Neoadjuvant Ficerafusp Alfa With Pembrolizumab in Resectable Squamous Cell Carcinoma of the Head and Neck: a Phase 2 Trial
This trial is to evaluate the safety and efficacy of ficerafusp alfa in combination with pembrolizumab prior to surgical resection in participants with resectable, high-risk, locoregionally advanced, PD-L1-positive squamous cell carcinoma of the head and neck (HNSCC). The names of the study drugs used in this research study are: * ficerafusp alfa (a type of bifunctional antibody and recombinant fusion protein) * pembrolizumab (a type of monoclonal antibody)

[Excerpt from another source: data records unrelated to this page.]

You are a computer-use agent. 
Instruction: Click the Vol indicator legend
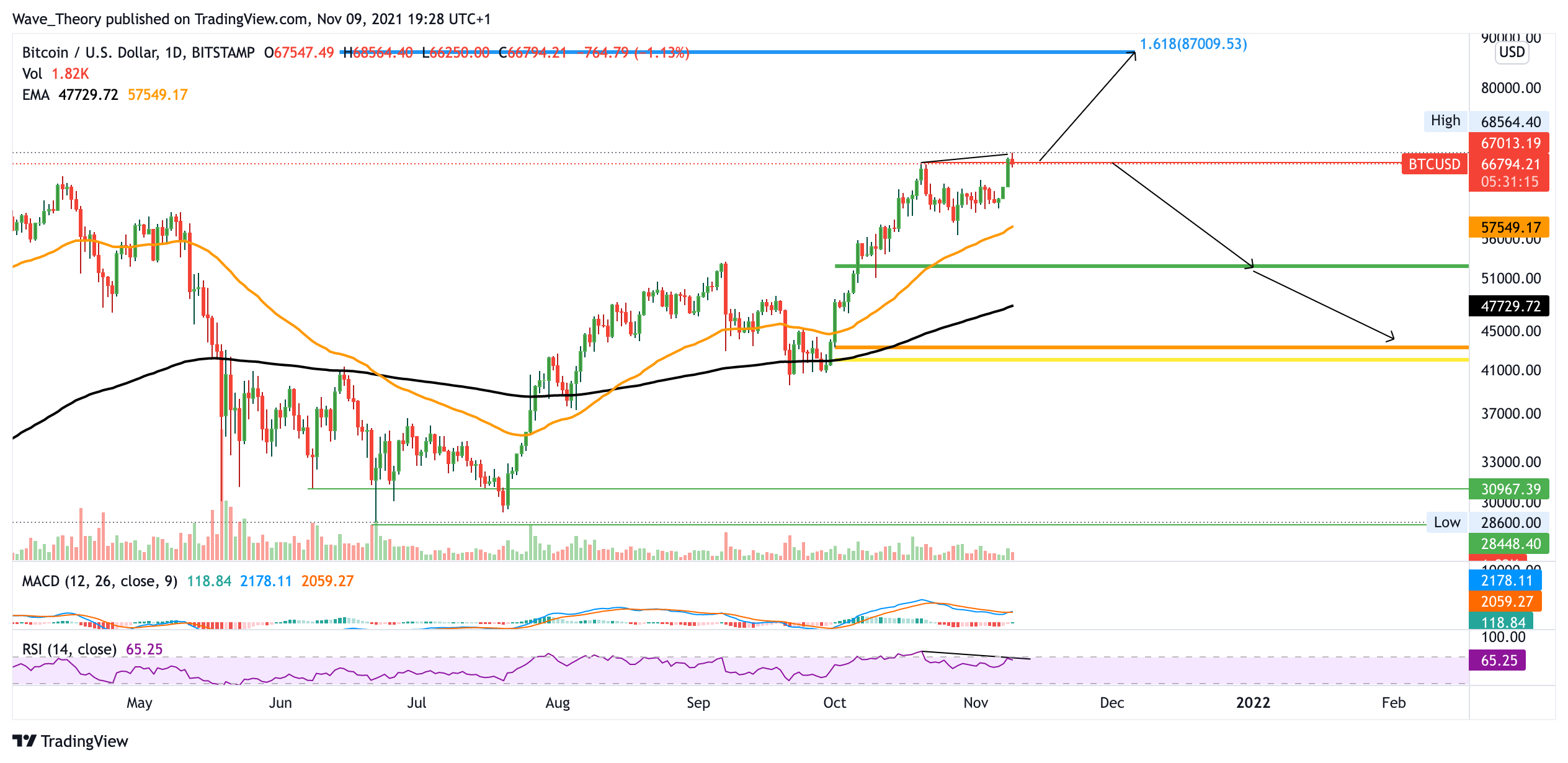click(32, 74)
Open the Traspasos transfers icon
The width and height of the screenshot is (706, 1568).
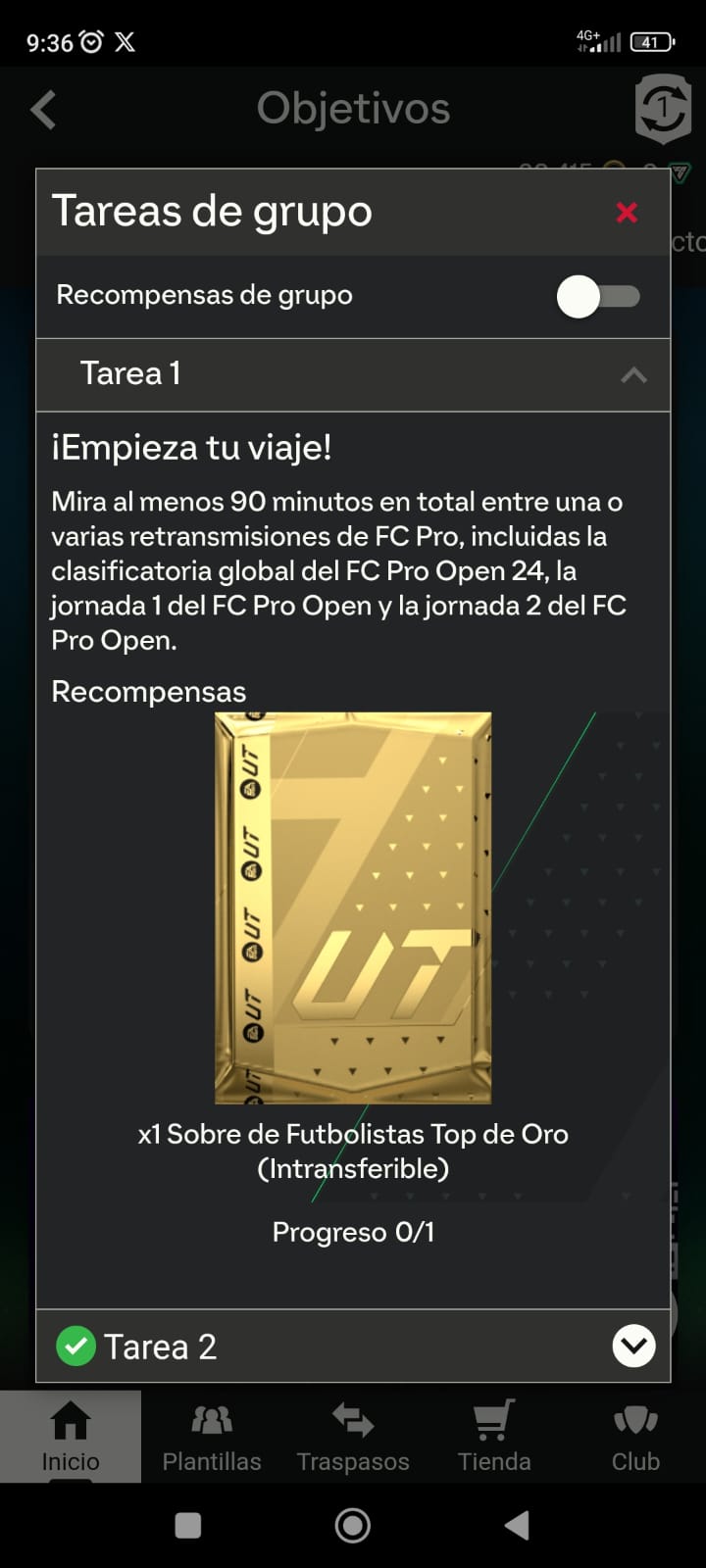pyautogui.click(x=353, y=1420)
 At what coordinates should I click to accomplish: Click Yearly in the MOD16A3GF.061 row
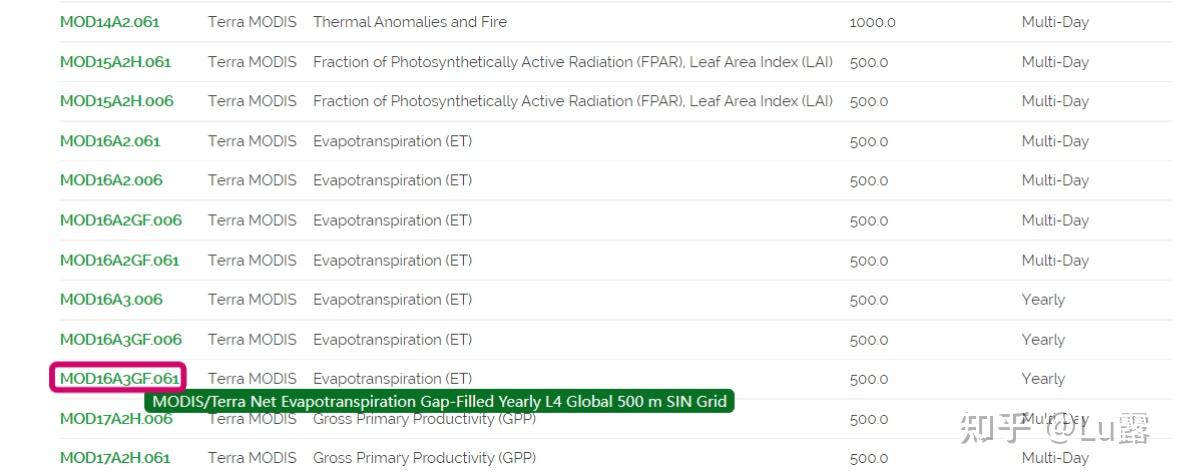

• Participants must have histologically or cytologically confirmed, untreated and newly diagnosed, locoregionally advanced head and neck squamous cell carcinoma (HNSCC) arising from oral cavity, oropharynx (with documented HPV-negative disease if presenting with oropharyngeal SCC), larynx, or hypopharynx.
• Participants should have resectable disease at baseline per the discretion of the treating surgical oncologist.
• Participants must have clinical stage disease as defined below using the 8th (2017) edition of the tumor, node, metastasis (TNM) staging system by the American Joint Committee on Cancer (AJCC) and the Union for International Cancer Control (UICC):
‣ T1-2, N1-3: III
⁃ T3, any N: III, IVA, IVB
⁃ T4, any N: IVA, IVB
• Tumor must be PD-L1 positive with a CPS score equal to 1 or greater (by any approved assay or scoring method).
• Participants must be willing to provide blood and tissue pre-treatment and at the time of surgery for pathologic and correlative analyses. Specifically, willingness to provide a newly obtained core or excisional biopsy of a tumor lesion from the primary tumor site.
• Age 18 years or older at the time of informed consent.
• Eastern Cooperative Oncology Group (ECOG) performance status of 0 or 1.
• Participants must have adequate organ and marrow function as defined below:
‣ absolute neutrophil count ≥1500/mcL
⁃ platelets ≥100 x 109/L
⁃ total serum bilirubin ≤1.5X upper limit of normal (ULN) (except for subjects with documented Gilbert syndrome) and AST (SGOT) and ALT (SGPT) ≤2.5X ULN
⁃ AST(SGOT) / ALT (SGPT) ≤3X ULN
⁃ Creatinine ≤institutional ULN or GFR of ≥30 mL/min/1.73 m2
⁃ Coagulation PT/INR or activated partial thromboplastin time (aPTT) ≤1.5X ULN unless subject is receiving anticoagulant therapy
• Female participants of childbearing potential should have a negative urine or serum pregnancy test within 7 days of study registration. Female subjects of childbearing potential should have a negative urine or serum pregnancy test repeated within 72 hours prior to receiving the first dose of study medication.
• Female participants of childbearing potential having sex with an unsterilized male partner must agree to use a highly effective method of contraception from the beginning of screening until 120 days after the last dose of study drugs.
• Unsterilized male patient having sex with a female partner of childbearing potential must agree to use an effective method of contraception from the beginning of screening until day 60 after the last dose of study drugs.
• Ability to understand and the willingness to sign a written informed consent document.